HPCL set to develop 5000 EV charging stations over 3 years


HPCL, Hindustan Petroleum Corporation Limited, a subsidiary of Oil and Natural Gas Corporation said the company is planning to add 5,000 electric vehicles (EV) charging stations in the next 3 years.

The company is aiming to capture a significant share of the nascent EV charging market. The company is planning to leverage its nationwide network of 19,000 fuel retail stations, brand loyalty, and years of experience serving vehicle owners by adding EV charging facilities. Most of the 5,000 EV charging stations will be built in its fuel retail outlets

Addressing the shareholders at the company’s annual general meeting held on Wednesday, Surana said HPCL is “actively reviewing green power and green hydrogen opportunities.” It has envisaged a capital expenditure of about Rs 65,000 crore over the next five years for various projects.

The company has earlier tied up with the three entities including Convergence Energy Services Ltd (CESL), Tata Power, and Magenta EV Systems, for setting up charging infrastructure at its retail outlets.
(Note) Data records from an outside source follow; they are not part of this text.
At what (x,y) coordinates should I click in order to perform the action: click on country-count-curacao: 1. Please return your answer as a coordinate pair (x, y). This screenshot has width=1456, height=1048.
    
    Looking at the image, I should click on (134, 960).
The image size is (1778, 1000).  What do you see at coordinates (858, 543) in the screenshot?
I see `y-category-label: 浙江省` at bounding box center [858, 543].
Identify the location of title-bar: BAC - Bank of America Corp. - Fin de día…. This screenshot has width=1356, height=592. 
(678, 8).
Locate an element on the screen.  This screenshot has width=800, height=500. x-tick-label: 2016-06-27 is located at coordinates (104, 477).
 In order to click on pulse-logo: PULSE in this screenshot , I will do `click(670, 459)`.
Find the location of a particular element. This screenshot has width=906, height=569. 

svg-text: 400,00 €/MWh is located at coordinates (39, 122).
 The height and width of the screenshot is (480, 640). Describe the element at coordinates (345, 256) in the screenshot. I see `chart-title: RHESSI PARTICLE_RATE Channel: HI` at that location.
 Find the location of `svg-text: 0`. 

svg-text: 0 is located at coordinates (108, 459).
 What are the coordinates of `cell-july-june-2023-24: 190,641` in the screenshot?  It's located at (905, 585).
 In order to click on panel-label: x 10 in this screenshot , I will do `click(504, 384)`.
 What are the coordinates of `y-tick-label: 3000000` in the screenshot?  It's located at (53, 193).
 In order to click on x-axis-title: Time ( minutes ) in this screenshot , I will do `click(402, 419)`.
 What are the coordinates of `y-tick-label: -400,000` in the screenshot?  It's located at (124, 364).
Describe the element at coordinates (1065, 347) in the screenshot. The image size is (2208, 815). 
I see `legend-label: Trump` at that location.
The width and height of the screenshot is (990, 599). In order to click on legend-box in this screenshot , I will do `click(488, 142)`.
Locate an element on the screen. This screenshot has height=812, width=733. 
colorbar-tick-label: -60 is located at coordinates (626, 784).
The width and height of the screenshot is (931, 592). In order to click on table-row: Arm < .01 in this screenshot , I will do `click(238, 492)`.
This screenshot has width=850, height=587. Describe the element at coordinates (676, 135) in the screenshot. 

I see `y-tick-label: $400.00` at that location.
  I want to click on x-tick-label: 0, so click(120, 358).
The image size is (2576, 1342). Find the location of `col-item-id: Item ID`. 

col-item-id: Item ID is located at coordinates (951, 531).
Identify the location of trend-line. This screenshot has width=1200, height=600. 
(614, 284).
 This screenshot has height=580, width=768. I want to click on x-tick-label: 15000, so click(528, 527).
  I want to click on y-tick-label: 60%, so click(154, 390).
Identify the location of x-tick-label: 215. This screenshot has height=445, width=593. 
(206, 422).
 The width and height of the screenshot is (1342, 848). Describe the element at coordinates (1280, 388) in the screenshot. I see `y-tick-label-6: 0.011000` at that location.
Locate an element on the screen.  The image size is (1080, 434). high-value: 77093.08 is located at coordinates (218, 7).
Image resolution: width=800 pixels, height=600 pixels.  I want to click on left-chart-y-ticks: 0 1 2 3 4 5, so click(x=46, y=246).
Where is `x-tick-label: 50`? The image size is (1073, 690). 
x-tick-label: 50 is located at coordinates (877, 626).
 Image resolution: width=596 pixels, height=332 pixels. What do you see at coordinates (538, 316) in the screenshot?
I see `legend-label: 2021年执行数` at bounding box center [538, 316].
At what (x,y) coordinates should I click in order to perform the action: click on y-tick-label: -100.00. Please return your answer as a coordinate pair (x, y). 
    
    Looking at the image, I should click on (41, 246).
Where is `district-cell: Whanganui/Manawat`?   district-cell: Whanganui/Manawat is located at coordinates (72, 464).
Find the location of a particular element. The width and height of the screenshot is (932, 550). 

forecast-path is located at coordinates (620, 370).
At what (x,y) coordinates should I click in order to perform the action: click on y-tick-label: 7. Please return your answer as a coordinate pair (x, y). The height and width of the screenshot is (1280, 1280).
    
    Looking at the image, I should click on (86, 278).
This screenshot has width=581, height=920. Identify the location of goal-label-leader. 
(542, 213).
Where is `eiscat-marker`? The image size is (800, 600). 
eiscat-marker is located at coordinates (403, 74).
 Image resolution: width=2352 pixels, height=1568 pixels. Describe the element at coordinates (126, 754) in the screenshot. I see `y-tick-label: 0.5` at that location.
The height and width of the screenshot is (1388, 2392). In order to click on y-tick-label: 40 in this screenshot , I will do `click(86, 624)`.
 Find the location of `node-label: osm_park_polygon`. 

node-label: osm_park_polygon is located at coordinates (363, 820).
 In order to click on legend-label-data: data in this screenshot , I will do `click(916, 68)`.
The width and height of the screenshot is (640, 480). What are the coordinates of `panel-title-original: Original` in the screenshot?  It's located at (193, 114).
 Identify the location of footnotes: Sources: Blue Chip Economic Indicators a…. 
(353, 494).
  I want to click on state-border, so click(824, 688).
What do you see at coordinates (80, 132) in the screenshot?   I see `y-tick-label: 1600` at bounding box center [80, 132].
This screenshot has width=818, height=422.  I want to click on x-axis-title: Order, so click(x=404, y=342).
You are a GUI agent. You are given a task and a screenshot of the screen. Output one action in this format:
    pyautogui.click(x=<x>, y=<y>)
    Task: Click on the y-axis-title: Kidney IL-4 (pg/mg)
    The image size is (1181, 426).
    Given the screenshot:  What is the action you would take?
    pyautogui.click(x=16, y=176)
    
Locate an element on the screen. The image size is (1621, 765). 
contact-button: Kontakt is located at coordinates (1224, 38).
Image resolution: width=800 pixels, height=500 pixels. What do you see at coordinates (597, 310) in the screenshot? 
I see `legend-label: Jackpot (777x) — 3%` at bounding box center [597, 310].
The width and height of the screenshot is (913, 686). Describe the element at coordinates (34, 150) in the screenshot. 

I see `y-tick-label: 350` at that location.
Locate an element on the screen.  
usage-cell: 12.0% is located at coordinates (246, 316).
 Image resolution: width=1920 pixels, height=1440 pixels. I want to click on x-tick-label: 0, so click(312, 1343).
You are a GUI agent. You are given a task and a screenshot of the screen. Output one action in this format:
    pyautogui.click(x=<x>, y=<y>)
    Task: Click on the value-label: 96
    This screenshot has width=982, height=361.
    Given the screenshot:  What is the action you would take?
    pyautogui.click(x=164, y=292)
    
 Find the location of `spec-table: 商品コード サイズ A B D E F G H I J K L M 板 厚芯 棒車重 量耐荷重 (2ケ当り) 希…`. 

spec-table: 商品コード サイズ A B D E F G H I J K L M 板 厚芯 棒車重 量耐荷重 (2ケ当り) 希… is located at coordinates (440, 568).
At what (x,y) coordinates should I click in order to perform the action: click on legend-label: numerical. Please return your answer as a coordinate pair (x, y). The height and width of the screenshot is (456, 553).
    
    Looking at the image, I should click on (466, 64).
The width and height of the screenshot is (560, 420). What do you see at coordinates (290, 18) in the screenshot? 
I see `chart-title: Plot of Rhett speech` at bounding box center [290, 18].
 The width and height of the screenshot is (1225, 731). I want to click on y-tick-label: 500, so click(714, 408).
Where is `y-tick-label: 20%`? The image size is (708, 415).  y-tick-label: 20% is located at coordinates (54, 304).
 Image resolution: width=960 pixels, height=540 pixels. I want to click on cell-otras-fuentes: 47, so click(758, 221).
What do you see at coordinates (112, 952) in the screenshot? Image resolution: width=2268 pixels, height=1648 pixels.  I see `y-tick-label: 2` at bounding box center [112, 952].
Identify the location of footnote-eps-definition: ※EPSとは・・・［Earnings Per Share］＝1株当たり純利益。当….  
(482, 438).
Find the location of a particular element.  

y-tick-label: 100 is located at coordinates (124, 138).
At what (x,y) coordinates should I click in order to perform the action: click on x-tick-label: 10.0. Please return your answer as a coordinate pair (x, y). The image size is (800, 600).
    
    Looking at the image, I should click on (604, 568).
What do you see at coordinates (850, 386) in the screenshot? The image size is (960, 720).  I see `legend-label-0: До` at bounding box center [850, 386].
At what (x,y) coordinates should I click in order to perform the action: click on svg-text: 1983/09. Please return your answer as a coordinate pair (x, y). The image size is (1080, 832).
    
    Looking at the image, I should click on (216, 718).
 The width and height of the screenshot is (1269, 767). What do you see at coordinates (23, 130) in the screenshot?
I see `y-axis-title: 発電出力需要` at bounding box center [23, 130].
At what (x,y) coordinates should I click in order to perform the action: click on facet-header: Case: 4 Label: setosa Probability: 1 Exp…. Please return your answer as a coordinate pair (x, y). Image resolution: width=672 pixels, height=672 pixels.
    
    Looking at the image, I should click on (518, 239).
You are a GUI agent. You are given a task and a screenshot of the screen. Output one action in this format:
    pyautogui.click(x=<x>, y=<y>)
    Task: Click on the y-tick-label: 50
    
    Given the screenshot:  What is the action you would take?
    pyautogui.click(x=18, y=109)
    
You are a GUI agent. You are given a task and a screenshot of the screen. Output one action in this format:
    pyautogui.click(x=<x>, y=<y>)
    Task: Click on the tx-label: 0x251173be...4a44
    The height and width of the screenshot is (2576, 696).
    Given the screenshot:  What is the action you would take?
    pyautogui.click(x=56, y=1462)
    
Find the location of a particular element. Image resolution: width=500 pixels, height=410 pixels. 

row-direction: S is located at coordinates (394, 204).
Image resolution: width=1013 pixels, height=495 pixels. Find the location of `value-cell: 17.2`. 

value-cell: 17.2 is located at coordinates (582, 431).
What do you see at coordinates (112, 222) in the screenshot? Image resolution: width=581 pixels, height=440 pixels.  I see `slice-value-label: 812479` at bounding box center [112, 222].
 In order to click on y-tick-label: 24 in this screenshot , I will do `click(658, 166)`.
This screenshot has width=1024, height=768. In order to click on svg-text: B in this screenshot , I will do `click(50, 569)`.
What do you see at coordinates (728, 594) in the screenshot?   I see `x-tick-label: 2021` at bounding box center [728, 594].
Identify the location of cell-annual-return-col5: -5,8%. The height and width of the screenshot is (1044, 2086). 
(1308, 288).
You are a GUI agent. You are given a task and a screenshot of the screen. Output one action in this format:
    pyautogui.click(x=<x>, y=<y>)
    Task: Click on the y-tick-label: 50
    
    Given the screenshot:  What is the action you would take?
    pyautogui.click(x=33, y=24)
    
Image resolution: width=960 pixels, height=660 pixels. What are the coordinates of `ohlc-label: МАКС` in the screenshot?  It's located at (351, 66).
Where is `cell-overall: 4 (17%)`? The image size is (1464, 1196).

The company has about 85 EV charging stations at present, all of which have been established at existing fuel stations.

HPCL plans to install a “ChargeGrid Flare” range of chargers at select retail outlets pan India.

It is also upgrading infrastructure to address the battery charging needs of two-three-wheelers/ cab aggregators/car owners in the personal mobility segment, aimed at enhancing consumer confidence in e-mobility initiatives and faster adoption of electric vehicles.

HPCL’s agreement with CESL, a wholly-owned subsidiary of Energy Efficiency Services Limited (EESL), entails setting up of electric charging infrastructure in select retail outlets in cities, including Mumbai, Delhi NCR, Bengaluru, Hyderabad, Chennai, Kolkata, and Pune, over the next 10 years.